Exercise brief:
Could each record be written out again exactly as it stands?
-- Records for this exercise follows --
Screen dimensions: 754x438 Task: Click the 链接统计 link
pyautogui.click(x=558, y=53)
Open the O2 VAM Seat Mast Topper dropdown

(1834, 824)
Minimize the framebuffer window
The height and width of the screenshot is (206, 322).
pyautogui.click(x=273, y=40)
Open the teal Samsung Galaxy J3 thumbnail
-- Records for this exercise concluded --
Response to this exercise:
Screen dimensions: 754x438 Task: Click the 链接统计 link
pyautogui.click(x=558, y=53)
Open the O2 VAM Seat Mast Topper dropdown

(1834, 824)
Minimize the framebuffer window
The height and width of the screenshot is (206, 322).
pyautogui.click(x=273, y=40)
Open the teal Samsung Galaxy J3 thumbnail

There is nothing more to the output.